By tweaking the structure of sanguinarine, the team created 35 new compounds and tested them against TB bacteria. Two of these compounds, BPD-6 and BPD-9, stood out for their powerful ability to stop the bacteria in its tracks. What makes these compounds special is their precision—they specifically target Mycobacterium species, which include the bacteria responsible for TB, while leaving other, non-harmful bacteria alone. This is an important benefit because it reduces the chances of disrupting the body’s healthy microbiome, which often happens when broad-spectrum antibiotics are used.

Another promising aspect of BPD-6 and BPD-9 is that they can effectively fight not only the bacteria in its active form but also in their dormant state. Dormant TB bacteria are tricky because they don’t actively replicate, making them less susceptible to many antibiotics. This is one reason TB treatment takes so long; the bacteria hide out, waiting for a chance to become active again. Liang’s research, however, shows that these new compounds are effective even against these sleeping bacteria. “This gives us hope that we might one day shorten the length of TB treatment, making it easier for patients to complete their course of therapy,” says Liang.

But the discoveries don’t stop there. The team tested BPD-9 in mice infected with a type of TB-like bacteria, and the results were encouraging. After just eight days of treatment, the bacterial burden in the mice’s lungs was significantly reduced. This indicates that BPD-9 could potentially work in human patients too, although more testing is needed. The next step would be clinical trials to confirm the safety and effectiveness of these compounds in humans.

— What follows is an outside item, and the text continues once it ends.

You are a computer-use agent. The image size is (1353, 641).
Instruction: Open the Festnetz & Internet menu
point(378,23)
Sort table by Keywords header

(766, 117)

What about drug resistance?

Given the ongoing battle with resistant TB strains, it’s crucial to know if these new compounds will fall into the same trap. While some resistance was observed, it was linked to the activation of an efflux pump—a mechanism that bacteria use to flush out harmful substances. Still, these early findings are a sign that the compounds are less likely to be resisted by TB bacteria compared to existing drugs. Liang and his team believe further research could help modify the compounds to overcome this resistance mechanism entirely.

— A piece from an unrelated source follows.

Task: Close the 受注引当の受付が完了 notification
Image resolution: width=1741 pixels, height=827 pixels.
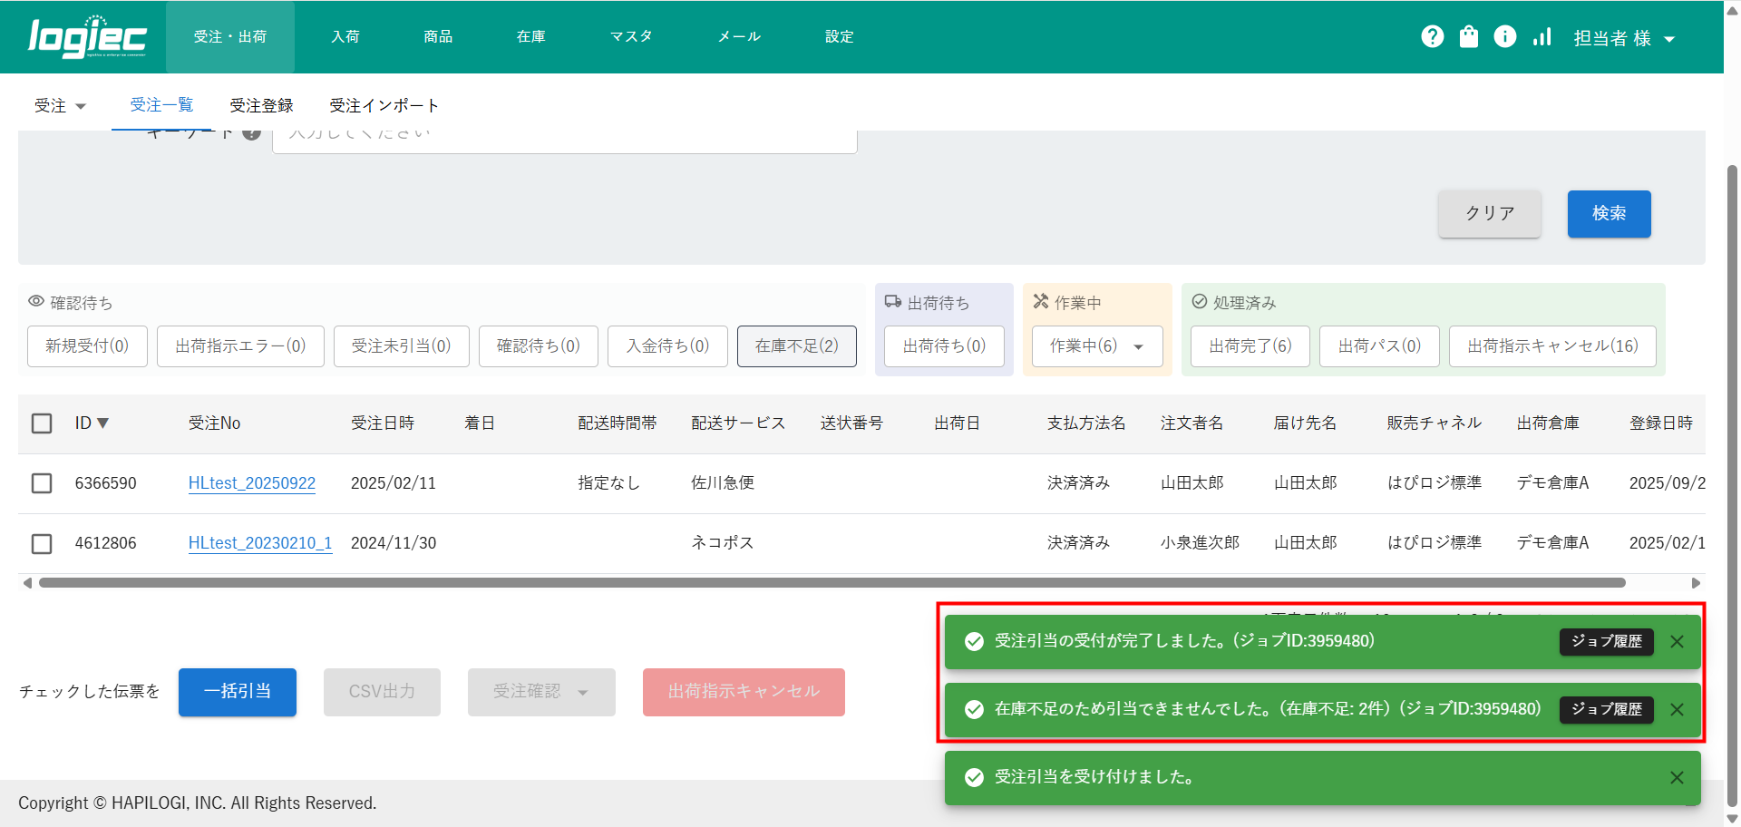Action: click(x=1677, y=641)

One of the most exciting implications of this research is the potential for combination therapies. TB is rarely treated with a single drug; instead, patients take multiple drugs to hit the bacteria from different angles. In lab tests, when BPD-6 and BPD-9 were combined with rifampicin, one of the standard TB drugs, the results were even better. The combination enhanced the ability to kill the bacteria, which suggests that these new compounds could be used alongside existing drugs to improve treatment outcomes.

Looking ahead, this research opens up new possibilities for future TB treatments. While it’s still early days, and much more testing is required, there’s hope that these compounds could eventually become part of the standard TB treatment regimen. This is particularly important for countries where TB and drug-resistant TB are most prevalent, and where access to effective treatments can be a matter of life and death.

As we face the ongoing global challenge of TB, it’s discoveries like these that remind us of the power of scientific innovation. Liang and his team are cautiously optimistic, recognizing that while there’s still a long way to go, they’ve made a significant step forward. “It’s a tough battle,” says Liang, “but we believe these compounds have the potential to make a real difference in the fight against TB.”

In the near future, we might be looking at a new generation of TB treatments that work faster, more efficiently, and with fewer side effects. For the millions of people affected by TB every year, that day can’t come soon enough.